Using an instrument called the Coronagraphic Imager with Adaptive Optics (CIAO) at the Subaru Telescope, researchers in Japan recently resolved a circumstellar disk around the young lightweight star FN Tau. The diminutive star is located in a star-forming region toward the Constellation Taurus at a distance 460 light years from Earth. This star is a youthful 100 thousand years old and weighs only one tenth of the Sun.

A circumstellar disk is a mixture of gas and dust around a newly forming star. The disk accompanies almost most, if not all, sun-like star formation processes, and planets commonly form in this disk. The disk can also be referred to as a protoplanetary disk because the solid particles inside the disk collide and stick together and grow into planetesimals, which then crash into each other eventually accumulating enough mass to be stabilized as planets.

The CIAO instrument on Japan's Subaru Telescope was used to capture this infrared image of the disk surrounding FN Tau. The star itself, located in the center of the disk, is blocked by the coronagraph mask.
Credit: National Astronomical Observatory of Japan
In response to this scenario, the study of young stars and their surrounding structures provide details into the formation of planetary systems, and the search for planets outside our solar system motivates much of modern astronomy. Although hundreds have been found through indirect methods, being the first to directly image a planet around a nearby star is one of the primary goals of Subaru. The findings at FN Tau show that Subaru is on the right path toward planet discovery.

The FN Tau researchers pointed the Subaru Telescope toward the tiny star trying to detect lightweight disks.

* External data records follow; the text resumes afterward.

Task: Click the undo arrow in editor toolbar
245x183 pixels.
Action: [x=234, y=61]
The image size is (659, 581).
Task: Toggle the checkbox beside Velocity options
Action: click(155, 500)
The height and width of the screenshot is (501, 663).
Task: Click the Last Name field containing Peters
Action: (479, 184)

Their study found a thick, compact, and roughly circular protoplanetary disk with a radius 260 times the Earth-Sun distance. The disk is rather featureless, and does not have any anomalies or asymmetries, such as rings, spirals, or arms. The mass of the disk was estimated to be 6% of the central FN Tau star, and, by far, the least massive one directly detected. In result, the discovery is the combination of the most lightweight protoplanetary disk around the least massive star.

One of the questions to come out during the study was what kind of planets can be formed from the disk around FN Tau? To date, astronomers worldwide have found 270 extrasolar planets using the indirect detection method, and all are primarily Jupiter-like giant planets; the least massive exoplanet is still 5 times heavier than Earth.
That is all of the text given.